スクリーンショットの位置指定データ:
━━━━━━━━━━━━━━━━━━━━━━━━━━━━━━
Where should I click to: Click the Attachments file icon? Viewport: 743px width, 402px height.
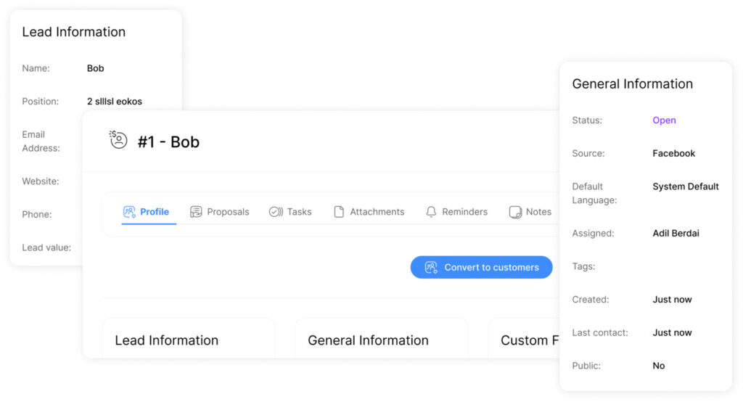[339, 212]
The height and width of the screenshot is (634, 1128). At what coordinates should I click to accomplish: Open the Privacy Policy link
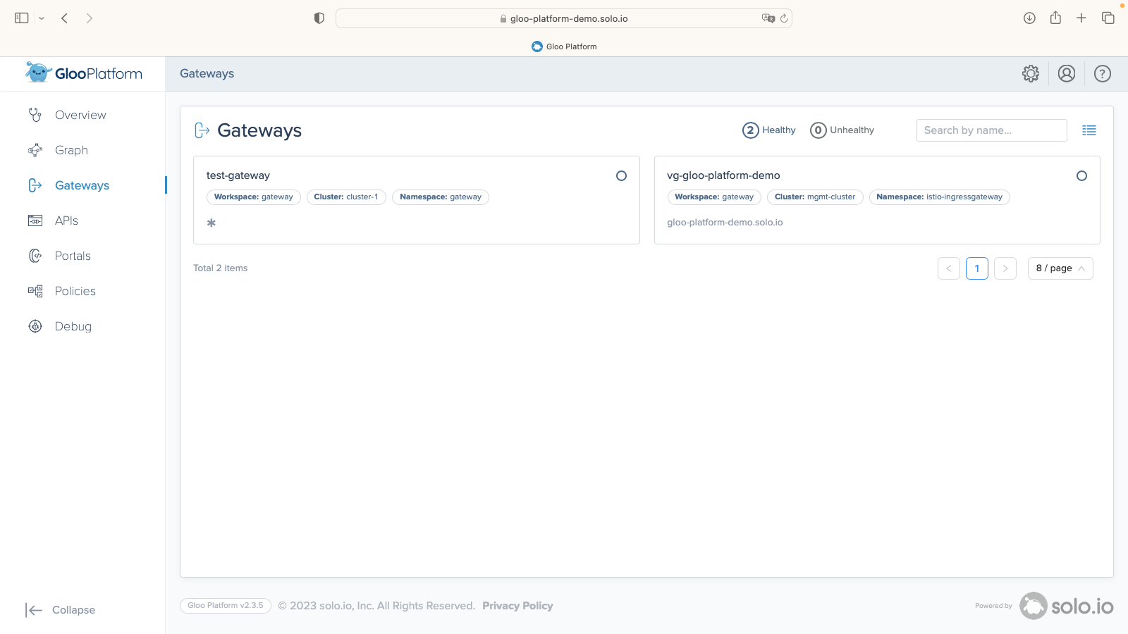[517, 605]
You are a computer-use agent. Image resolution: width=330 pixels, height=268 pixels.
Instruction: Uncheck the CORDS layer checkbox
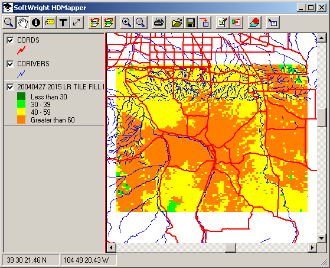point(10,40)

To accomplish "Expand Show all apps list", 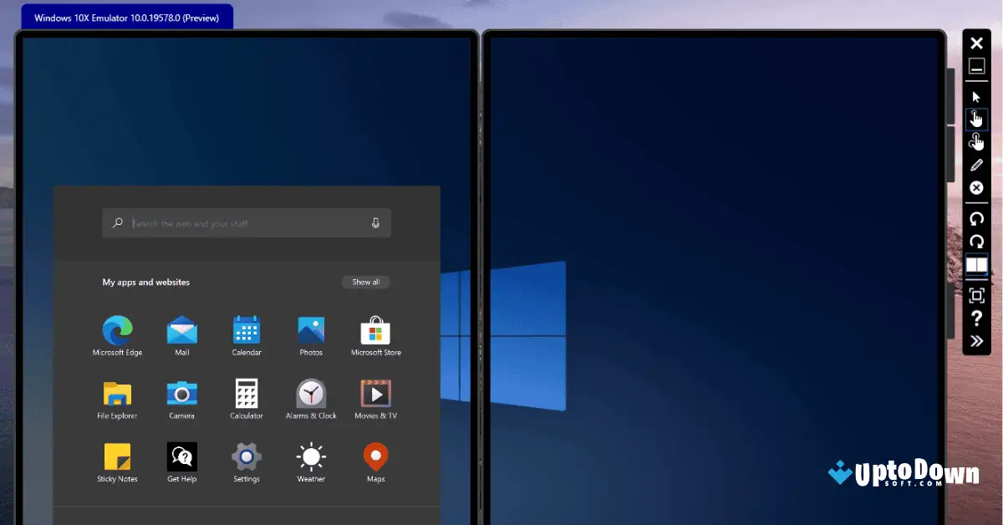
━━━━━━━━━━━━━━━━━━━━━━━━━━━━━━
やること: 上のデータを最初から最後まで、一字も変えずに引用してください。画像は答えに入れないでください。

正しい答え:
Where should I click to: Click the Attachments file icon? Viewport: 743px width, 402px height.
[339, 212]
The height and width of the screenshot is (634, 1128). At what coordinates should I click to accomplish: Open the Privacy Policy link
[517, 605]
You are a computer-use agent. Image resolution: width=330 pixels, height=268 pixels.
Instruction: Uncheck the CORDS layer checkbox
point(10,40)

To accomplish "Expand Show all apps list", 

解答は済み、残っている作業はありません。